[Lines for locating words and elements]
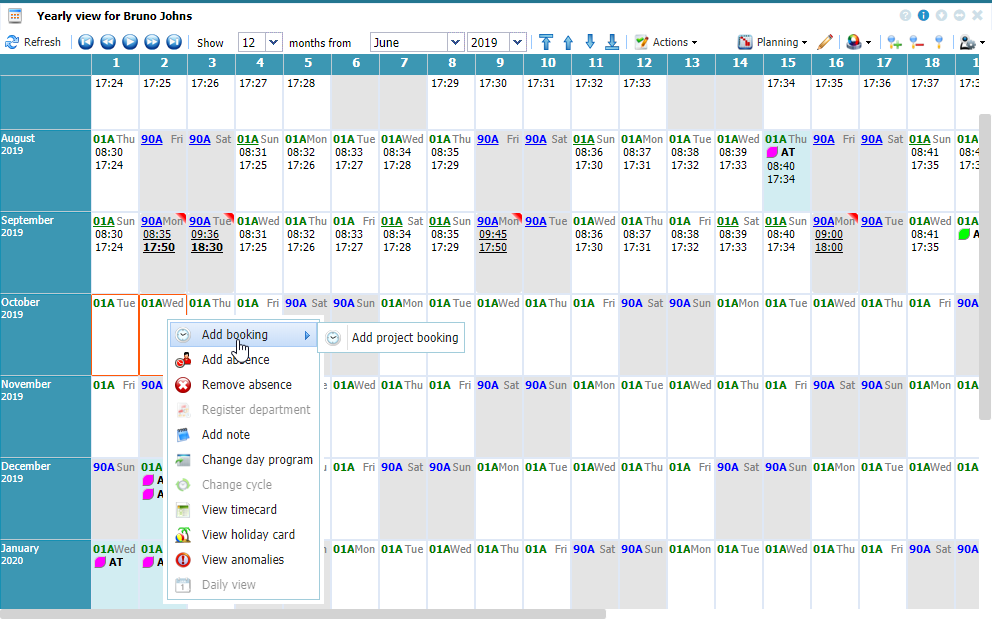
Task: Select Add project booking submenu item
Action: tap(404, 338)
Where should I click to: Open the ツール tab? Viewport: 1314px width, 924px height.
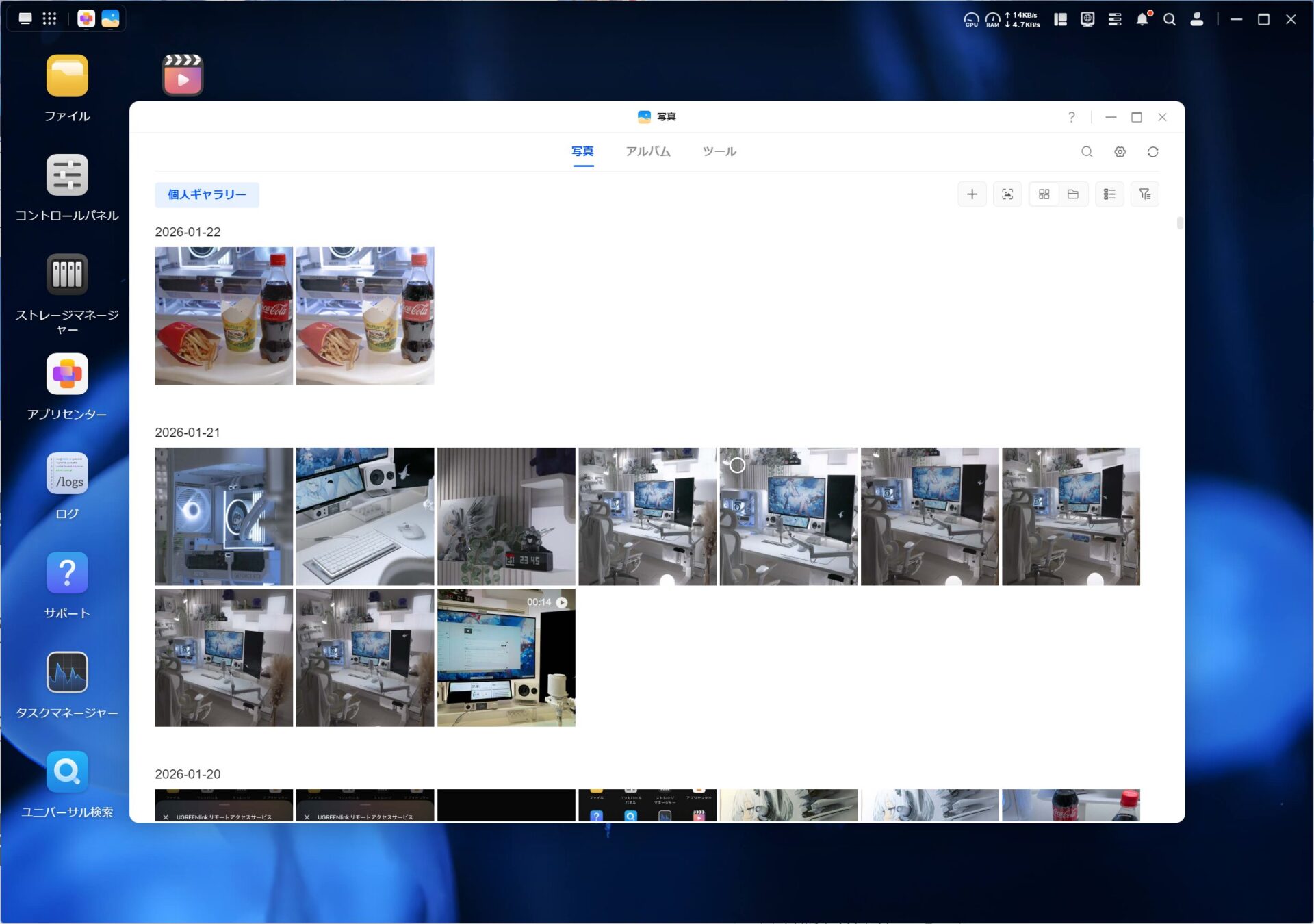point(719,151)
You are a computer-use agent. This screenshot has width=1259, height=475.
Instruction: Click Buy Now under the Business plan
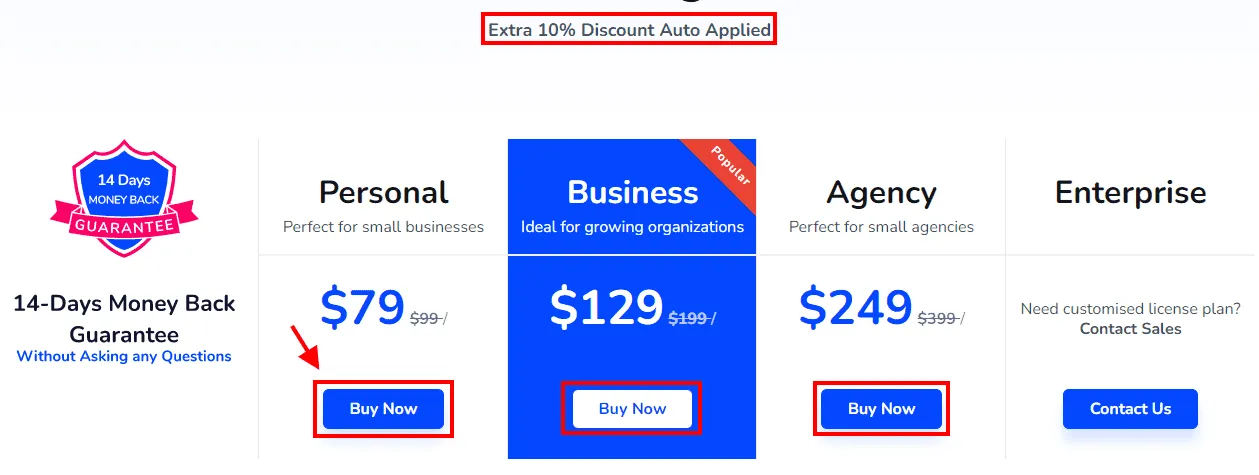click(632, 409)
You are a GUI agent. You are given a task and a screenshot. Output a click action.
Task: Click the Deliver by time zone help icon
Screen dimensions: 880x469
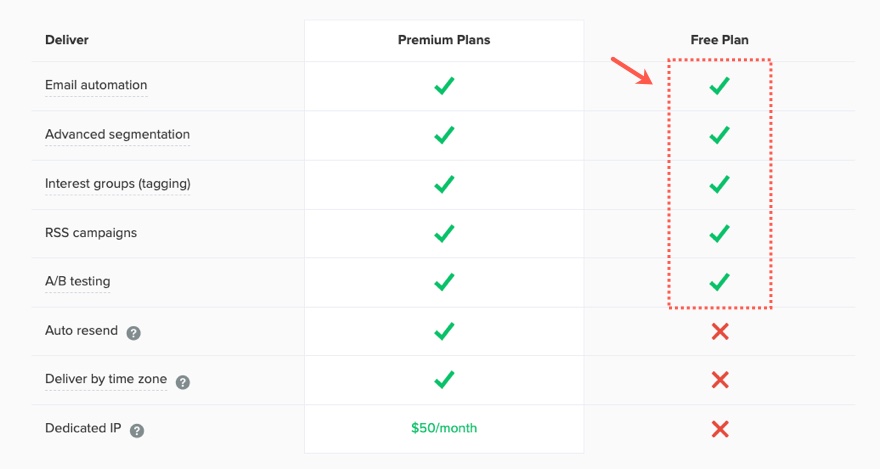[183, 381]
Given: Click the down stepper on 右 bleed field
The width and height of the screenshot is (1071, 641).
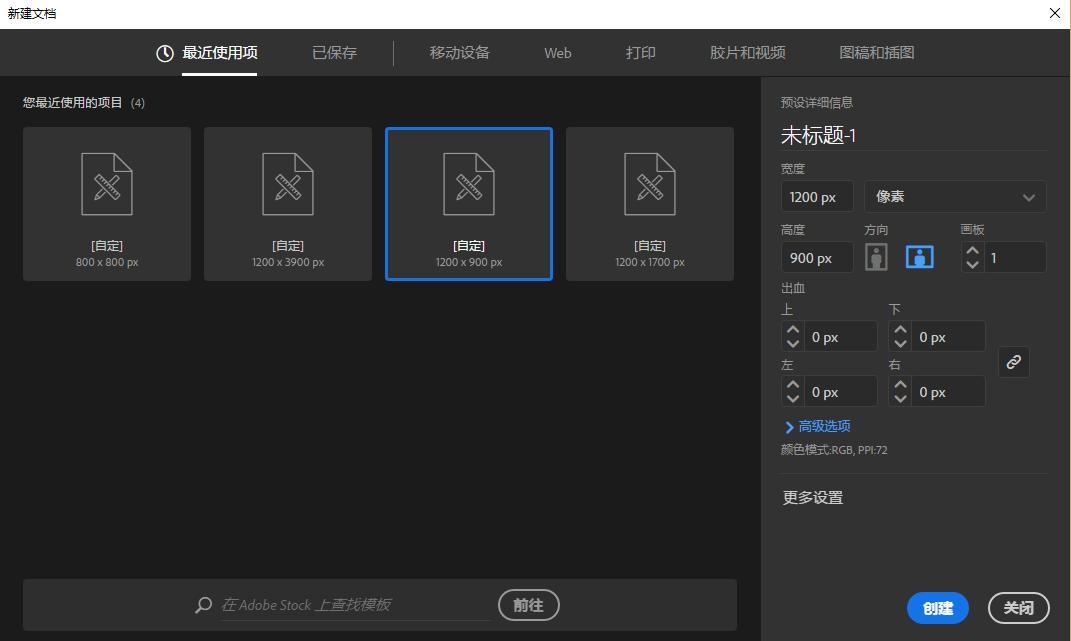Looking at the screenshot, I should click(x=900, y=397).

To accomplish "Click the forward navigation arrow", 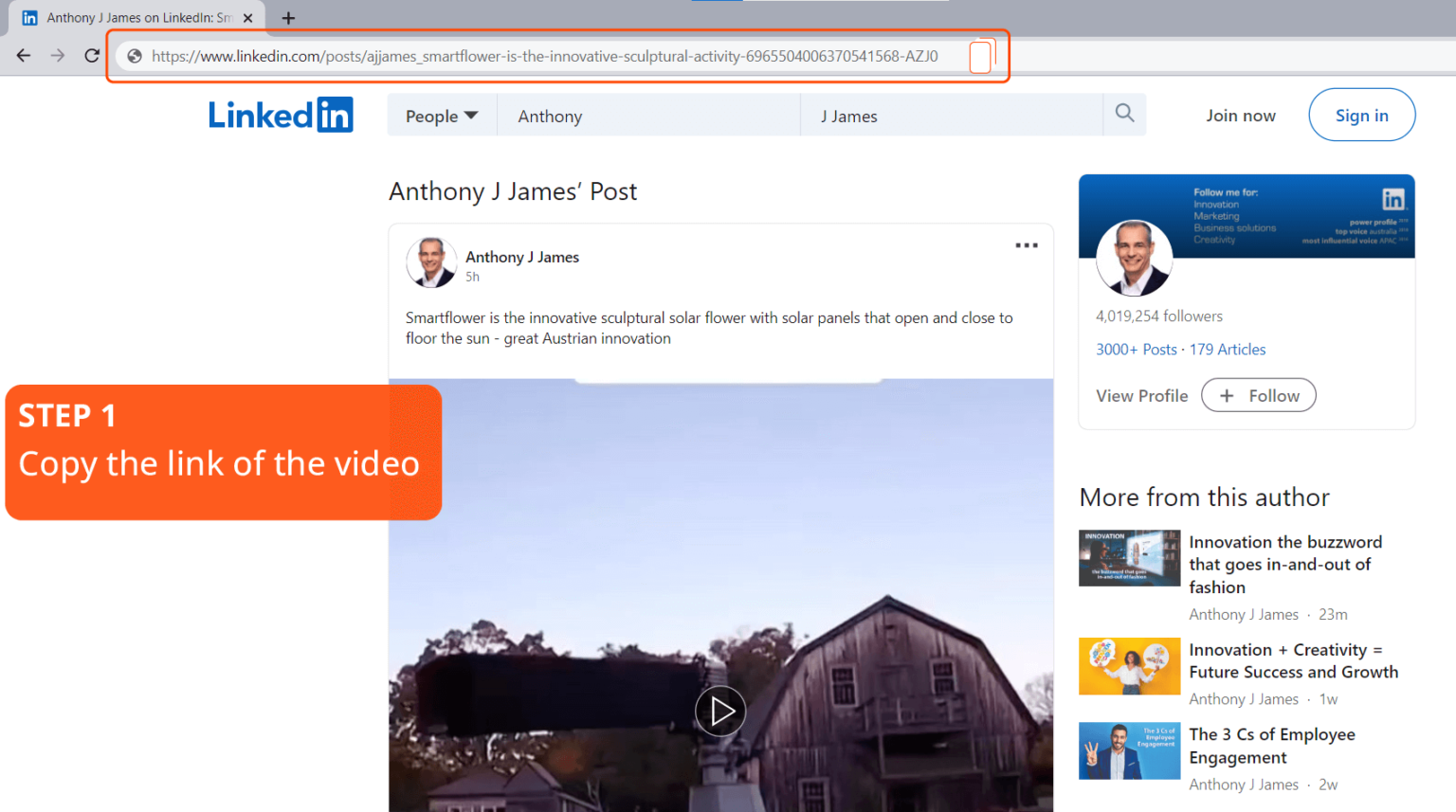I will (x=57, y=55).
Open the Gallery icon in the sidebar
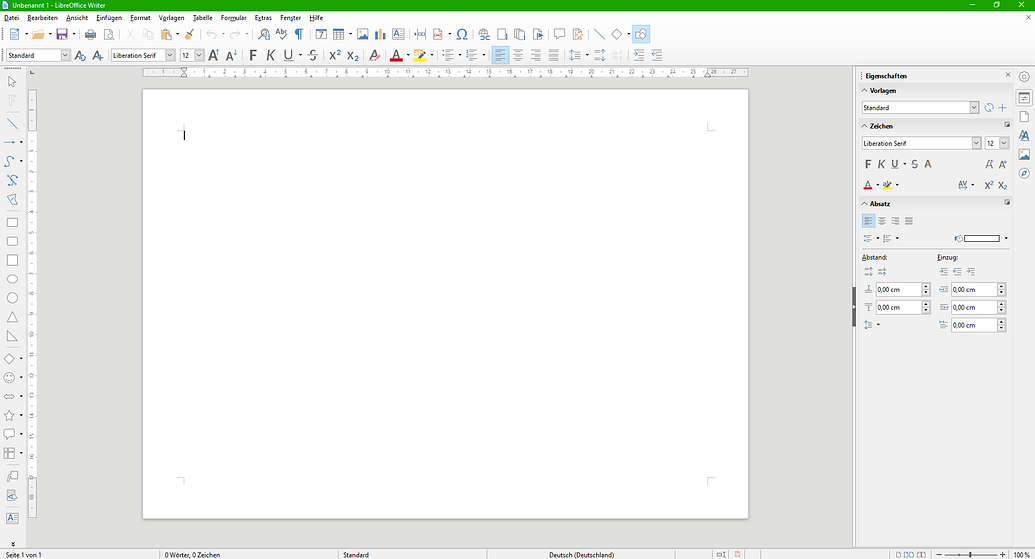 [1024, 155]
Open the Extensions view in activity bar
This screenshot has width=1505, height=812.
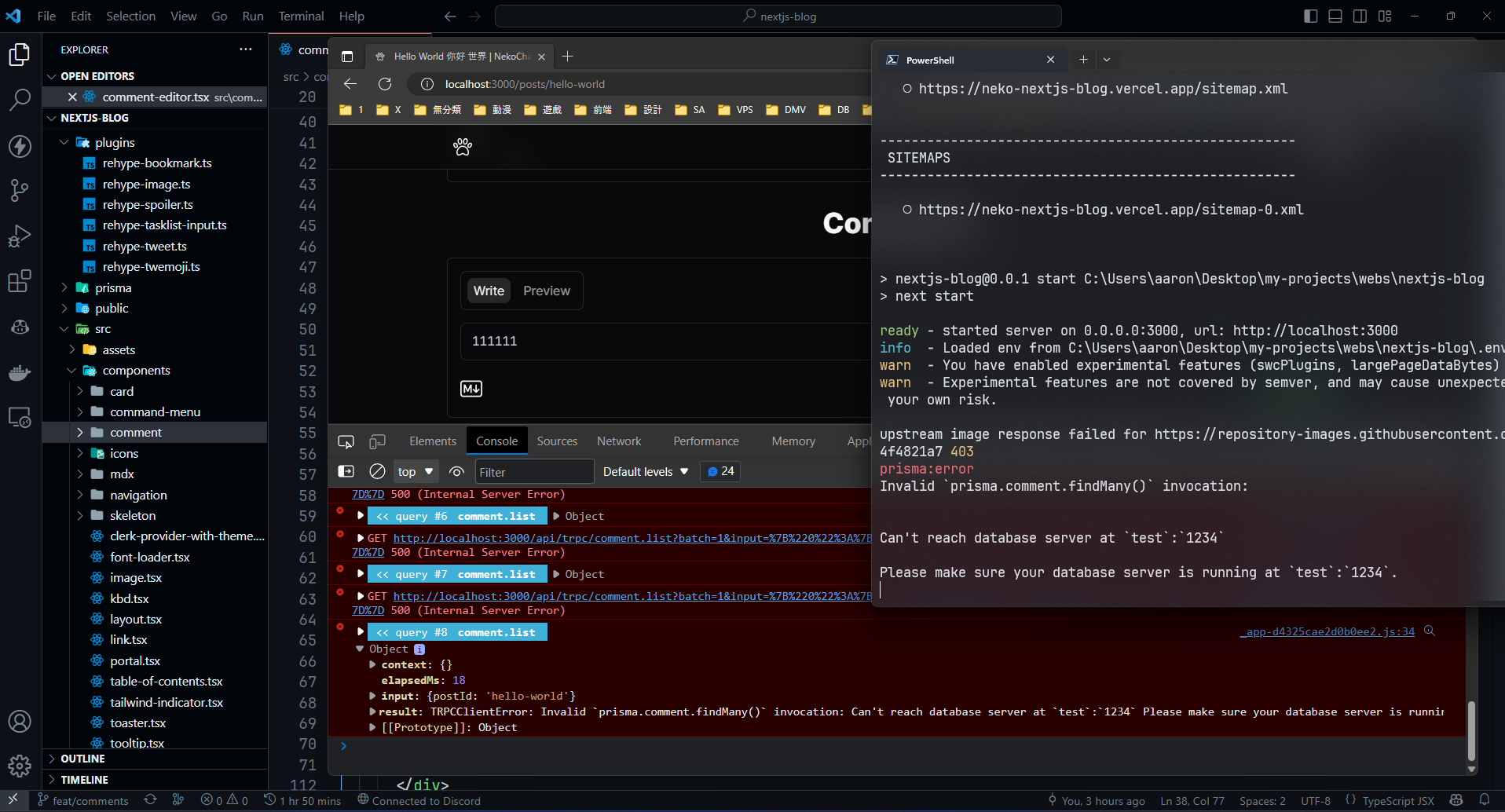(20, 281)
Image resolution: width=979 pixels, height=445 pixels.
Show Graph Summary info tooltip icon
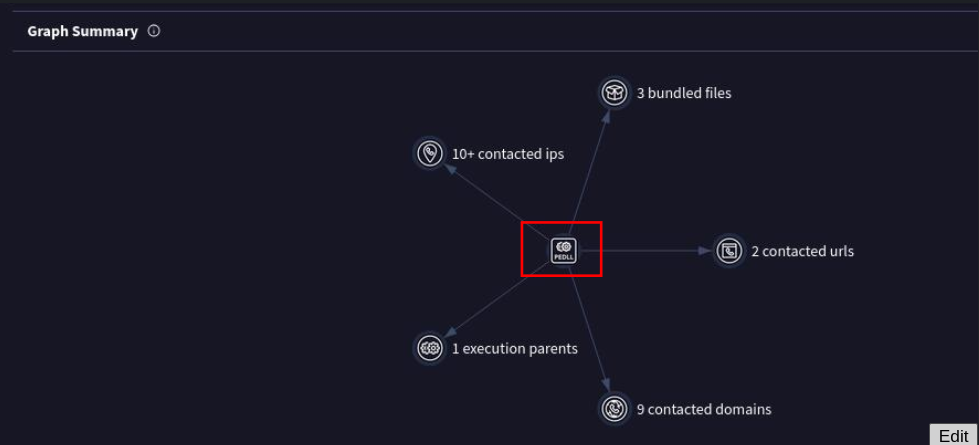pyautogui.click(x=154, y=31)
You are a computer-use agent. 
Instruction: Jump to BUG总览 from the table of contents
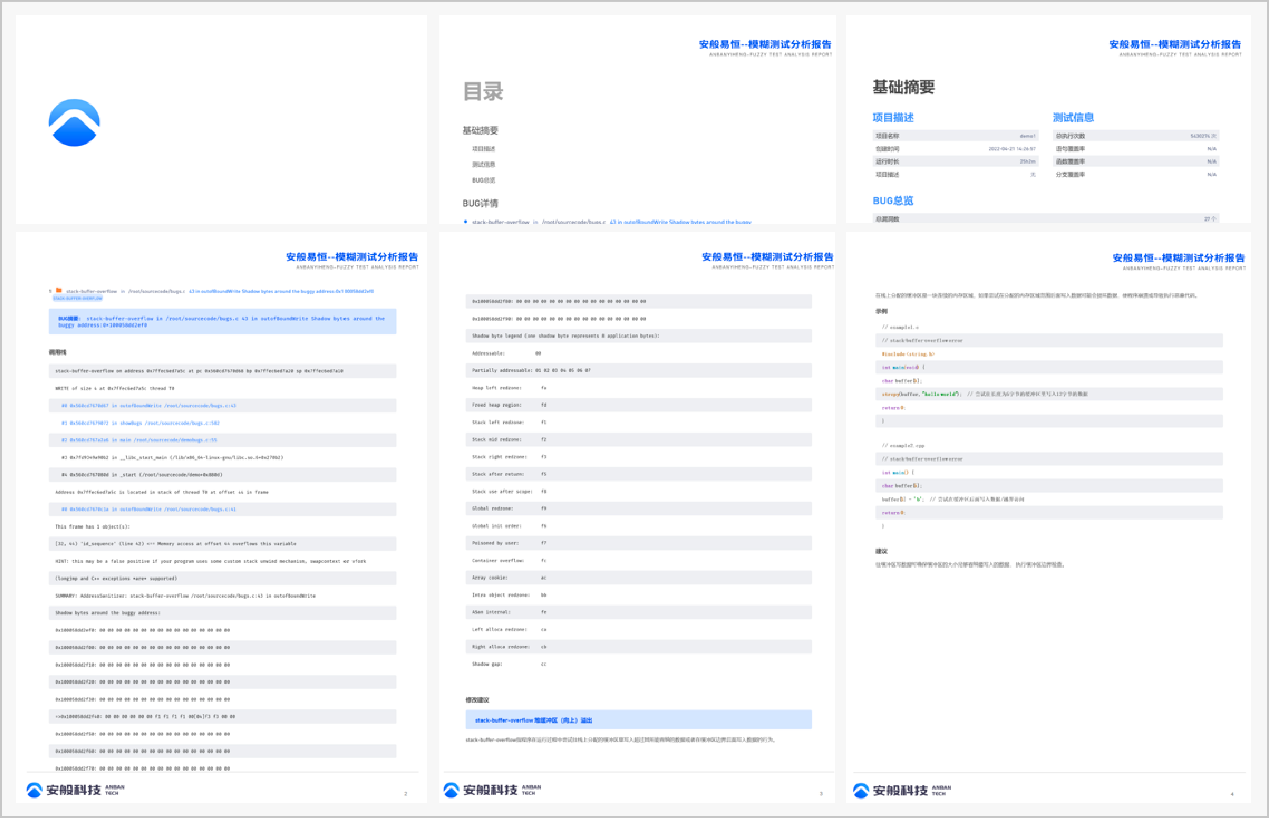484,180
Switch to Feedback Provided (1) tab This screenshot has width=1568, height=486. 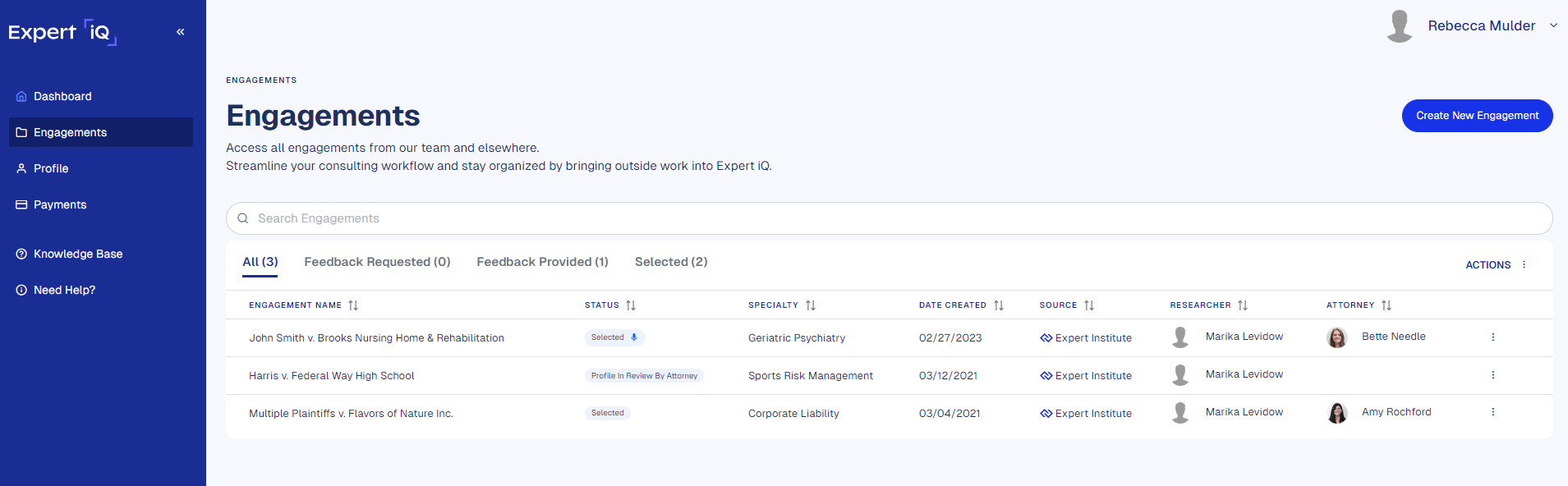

The exercise -
Rescale everything from the line containing "Open the Gallery icon in the sidebar" down through the end of the records by rewriting each of those lines in full, multiplying every coordinate in the answers by 1.8 and rounding to whole numbers with halves rounded up. Leave all other numbers unchanged, and omit the pictures from your answer.

Solution to the problem -
Open the Gallery icon in the sidebar
 [1843, 279]
Open the Extensions view in activity bar
This screenshot has width=1505, height=812.
(36, 506)
Image resolution: width=979 pixels, height=445 pixels.
Show Graph Summary info tooltip icon
pyautogui.click(x=277, y=56)
You are a computer-use agent. 
Instruction: Jump to BUG总览 from the table of contents
871,324
Switch to Feedback Provided (1) tab This screenshot has width=1568, height=486. 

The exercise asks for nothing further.